Further exacerbating the above challenges is that complexity science has faced critiques for being too ‘conceptual for policy’ and ill-suited for practical policy applications (Kwamie et al., 2021). Here. Critics suggest that the language and concepts of complexity science are unclear, ambiguous, and ill-suited for decision-makers and practical policy applications (Bale et al., 2015; Loosemore & Cheung, 2015). This sentiment is reflected by Stewart and Ayre (2001: 82), who observed that “the language and perspectives of these [systems thinking] approaches has never been harmonised with that of the policy-maker.” Stewart and Ayre argue that complexity science’s counterintuitive nature can be difficult to grasp and can lead to ‘uncomfortable conclusions’ about the limitations of policymakers to intervene within the complex systems they are tasked to govern. Authors such as Cairney (2012) suggest that translating complexity science and its concepts to the policy domain is incomplete, a sentiment echoed by Morçöl (2014, 2023). Harrison and Geyer (2021a) suggest that among the reasons for this difficulty is that complexity is a relatively young field in policy studies and that it, therefore, still lacks a unifying conceptualisation and language of the approach.

The interplay between the knowledge gaps, limited interest, and misalignment between the language of complexity and the policy domain creates a self-reinforcing cycle, further discouraging the adoption of complexity-informed policies due to the constrained enthusiasm for building capacity, allocating resources, and creating opportunities to apply complexity science (Bale et al., 2015; Haynes et al., 2020; Summers et al., 2015).

Conversely, there are concerns about when complexity-informed approaches are actually used in policymaking. As Levin et al. (2015) highlight, using complexity science for policy development can lead to more holistic proposals but ultimately make them unattainable. Such proposals may exceed or fall outside of the implementing body's institutional, political, or financial purview or capability, resulting in implementation failure. Such issues can be further compounded by bureaucracies' tendency to incentivise efficiency, standardisation, linearity, compliance, and uniformity, further impeding complexity-informed approaches that embrace change and uncertainty (Kwamie et al., 2021; Young, 2017).

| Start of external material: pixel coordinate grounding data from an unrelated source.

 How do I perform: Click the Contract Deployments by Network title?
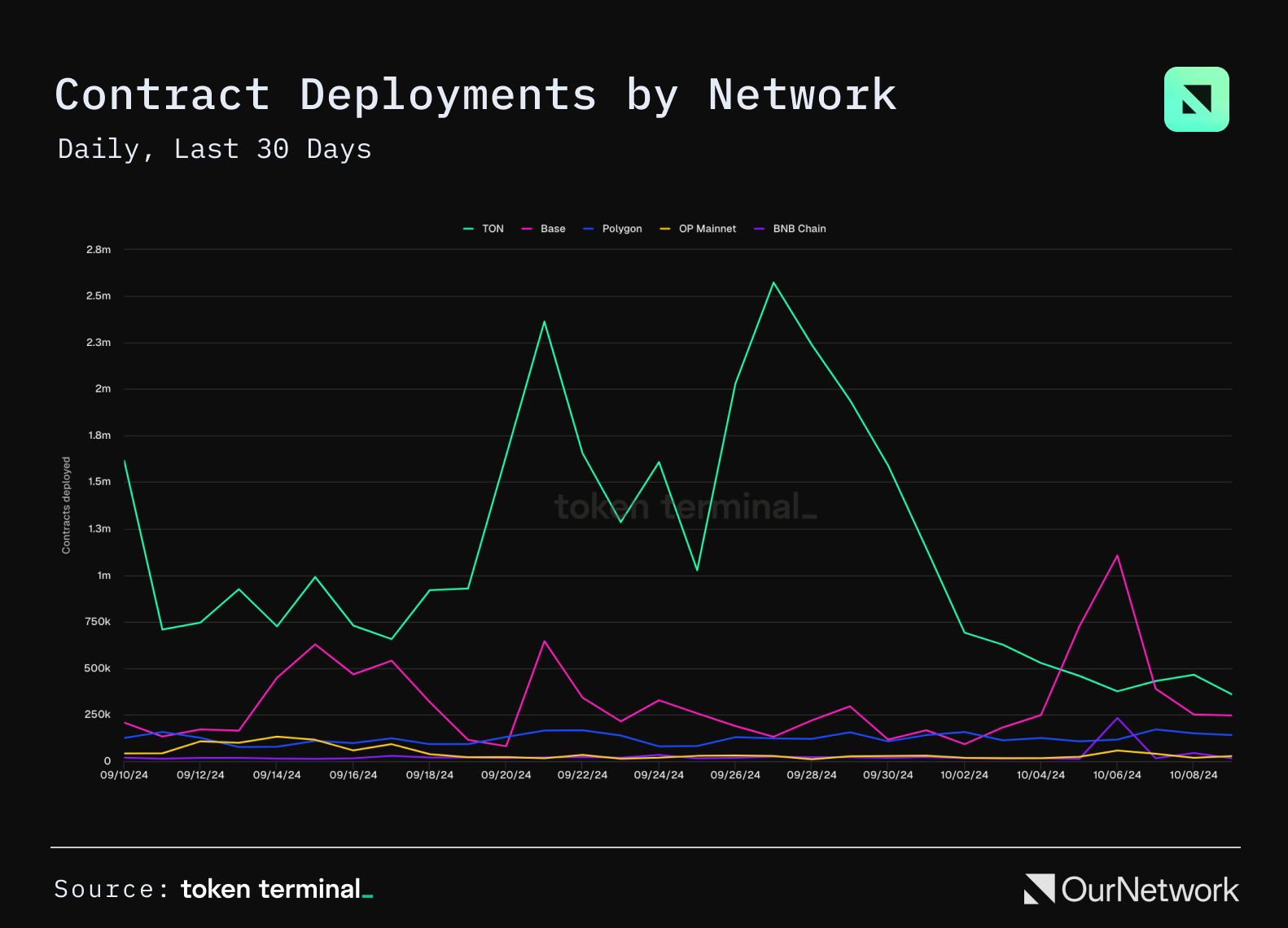(476, 95)
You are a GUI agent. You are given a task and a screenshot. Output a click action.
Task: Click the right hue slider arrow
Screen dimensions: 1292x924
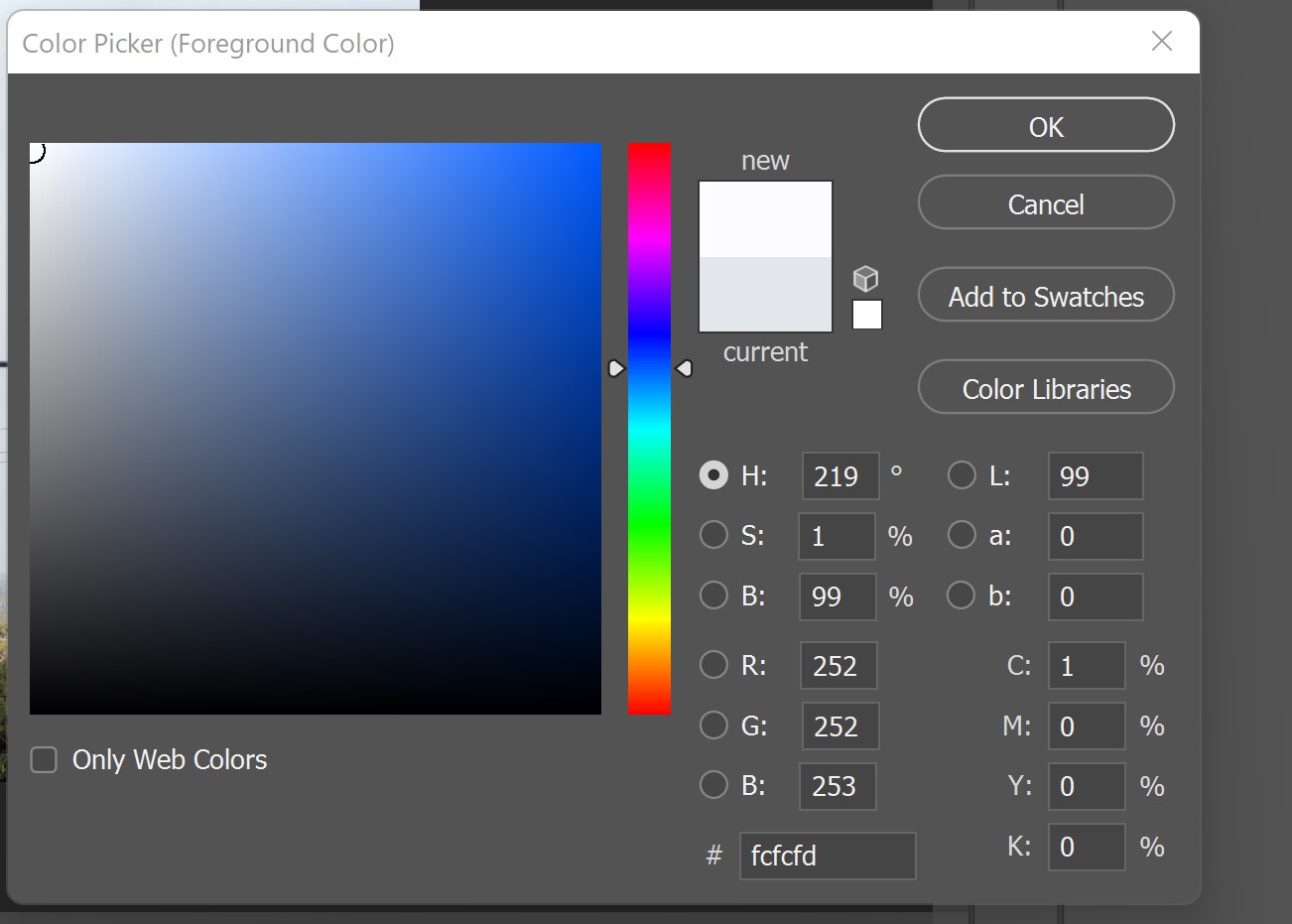click(684, 368)
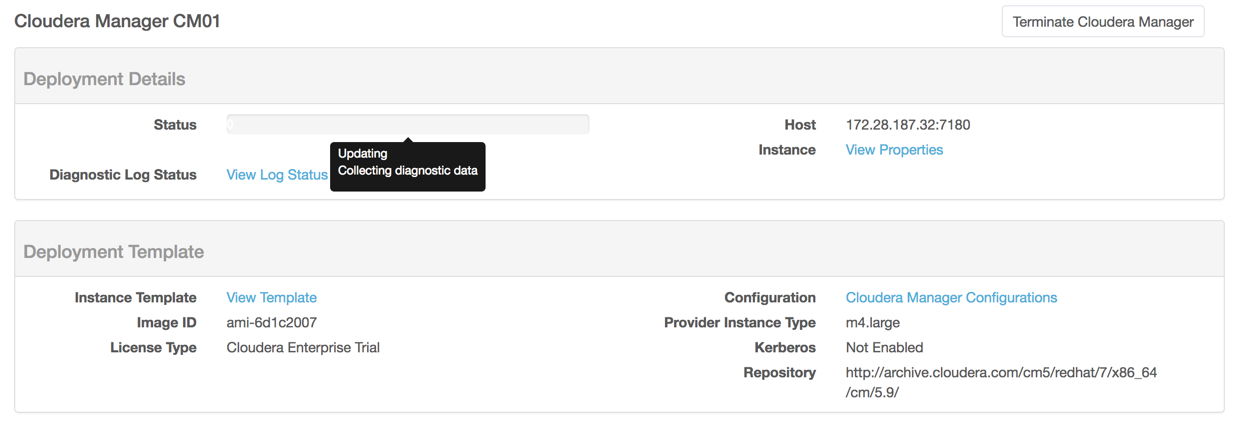Click the Kerberos Not Enabled value
Screen dimensions: 1238x426
884,348
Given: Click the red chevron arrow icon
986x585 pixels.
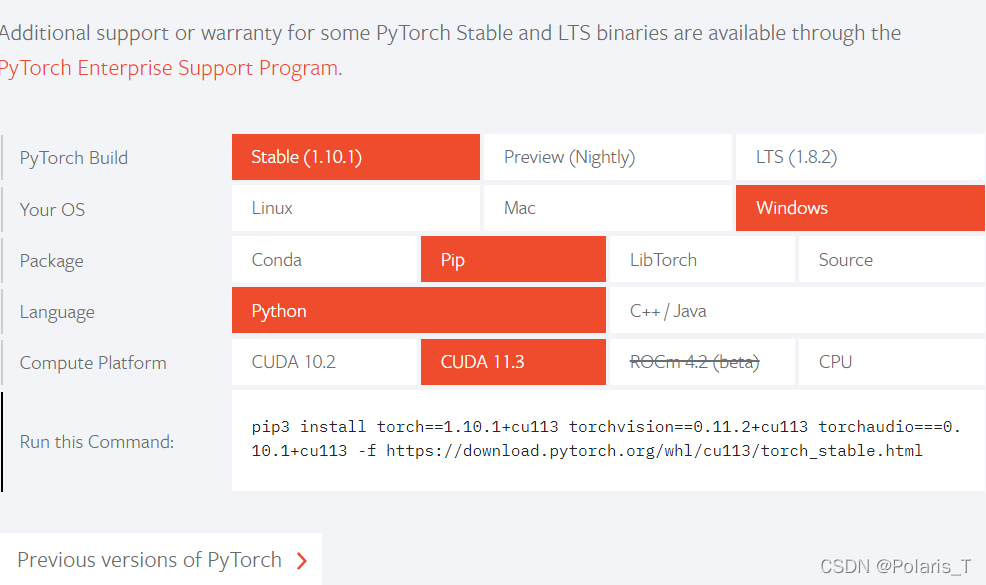Looking at the screenshot, I should pyautogui.click(x=302, y=561).
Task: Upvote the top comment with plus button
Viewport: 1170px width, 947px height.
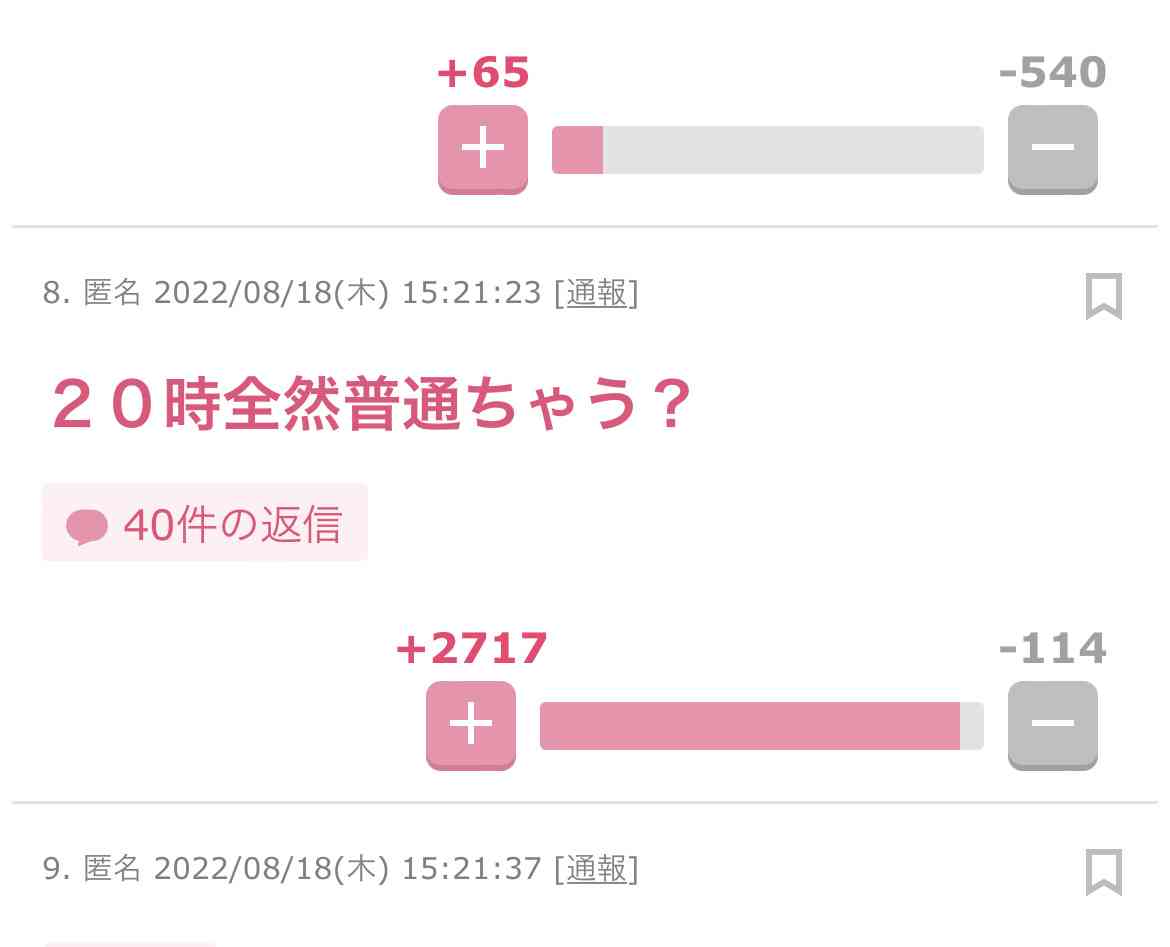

While not discussed as frequently as other challenges in the studies we reviewed, some authors have indicated that political considerations can be considerable hindrances to the adoption of complexity science into policymaking (Hartman, 2016). Currie et al. (2018) indicate that one such barrier is the incompatibilities between the time needed to build a model or develop a complexity-informed proposal and the timelines of politicians and public decision-making. Currie et al. suggest that such incompatibilities result in rushed and oversimplified proposals and models, hindering their effectiveness. Additionally, Currie et al. also emphasise that potential issues may also arise due to conflicting goals of the political process, which focuses on short-term outcomes (Barbrook-Johnson et al., 2019), and that of complexity approaches and modelling, which seek long-term and holistic solutions.

This dissonance is exacerbated further by the inherent incompatibility between complexity science and policymakers' traditional, reductionist worldview, who often seek to simplify and control complex systems by eliminating complexity rather than embracing it (Wilkinson et al., 2013). Harrison and Geyer (2021a) echo this sentiment but further highlight that embracing complexity would require governments (and politicians, by extension) to acknowledge their limited control and influence over the policy processes and outcomes within the systems they govern. However, Harrison and Geyer also observe that embracing a complexity approach and acknowledging limited control might reduce elected officials' accountability. Loosemore and Cheung (2015) echoed a similar sentiment by suggesting the potential for complexity-informed approaches to diffuse the allocation of risk and responsibility, thereby reducing accountability when issues arise. They note that this is particularly relevant in high-risk high-responsibility domains, such as construction. To address this concern, Harrison and Geyer (2021a) advocate for a balanced approach, stating that “we need to combine a governmental acknowledgement of the limits to its powers with a societal recognition of the complexity of the governance process and the need to still hold elected policy actors to account in a meaningful way” (Harrison & Geyer, 2021a: 50).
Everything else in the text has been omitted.